The National Land Centre (NLC) will work with banks and other financial institutions to boost the country’s Mortgage industry. This was revealed Tuesday, during a stakeholders meeting that aimed to develop the country’s mortgage strategy to ensure that more Rwandans get access to individual loans on mortgage.
The National Land Centre (NLC) will work with banks and other financial institutions to boost the country’s Mortgage industry. This was revealed Tuesday, during a stakeholders meeting that aimed to develop the country’s mortgage strategy to ensure that more Rwandans get access to individual loans on mortgage.
The one day workshop also aimed at developing mortgage procedures that are simple, quick, cost efficient and responsive to customer requirements.
It emerged that the mortgage industry in Rwanda is under developed despite the fact that in developed countries, the mortgage industry creates an essential link to the total economy.
"In less developed countries, the mortgage credit culture is still staggering where consumers and credit institutions do not give it due regard despite its importance in the economy,” said Pothin Muvara, the Deputy Director of the National Land Centre.
He added that based on demographic and urbanization trends, housing needs are enormous in Rwanda. It is estimated that 25,000 new houses should be built annually in urban areas.
"In Rwanda owning a house is the most important investment for an individual. However it is costly since a house is worth several times his annual income which requires a credit,” he continued.
Current trends show that Rwanda has a young and rapidly urbanizing population which stimulates the demand for urban housing.
A research conducted by the National Bank of Rwanda last year indicated that the average price of an urban house was Rwf 20 million, a volume that shoots the financing need of up to Rwf 500 billion annually.
A great number of estates were developed by real estate developers that included the Social Security Fund of Rwanda (CSR), the Housing Bank (BHR) and private property developers (Tri-Star Investment, TRA Estate, GOBOKA, URWEGO, GM Engineering). However, the real estate market remains nevertheless insufficiently served.

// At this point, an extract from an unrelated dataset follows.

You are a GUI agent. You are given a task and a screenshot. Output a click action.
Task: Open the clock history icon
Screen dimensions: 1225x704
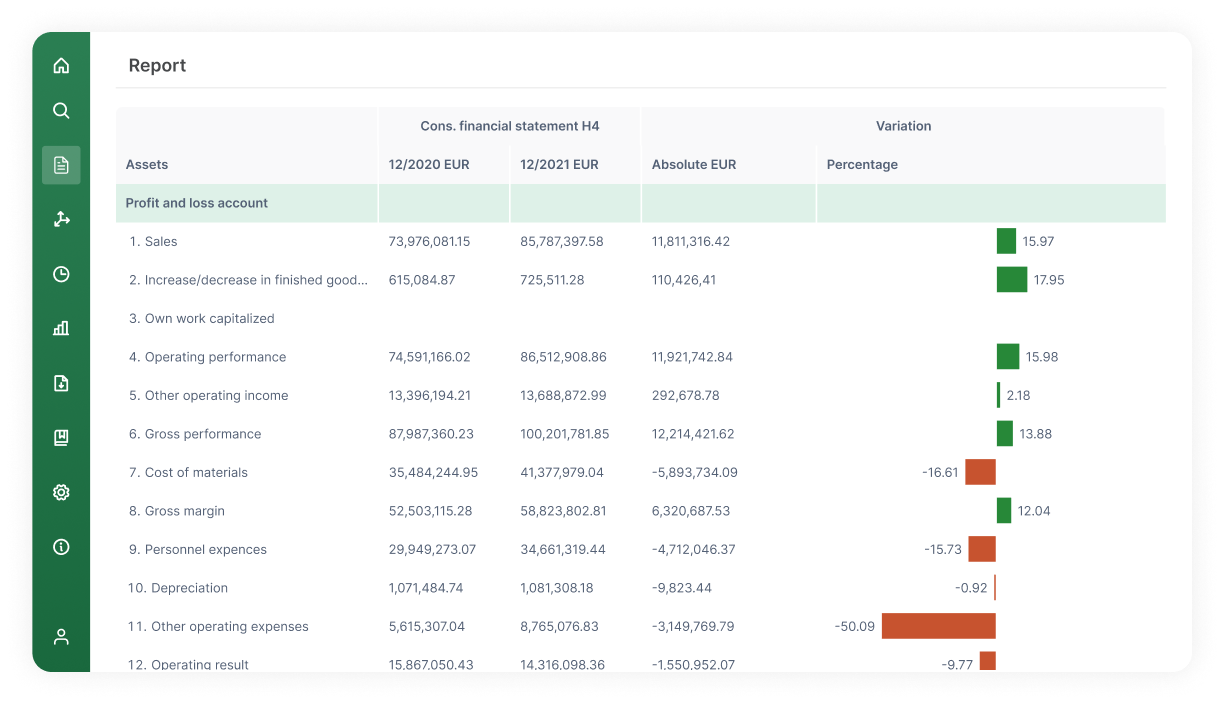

The meeting recommended that a Public Private Partnership fund be established in the Central Bank to support the Mortgage Industry.
The fund would have 500 Rwf Billion (About $1bn) in BNR with an average annual interest of 15 percent, if set up it would generate an interest of about $150 Million annually.
The meeting brought together representatives from MINICOM, the Private Sector and all Banks operating in the country as well representatives from other stakeholders in the construction industry.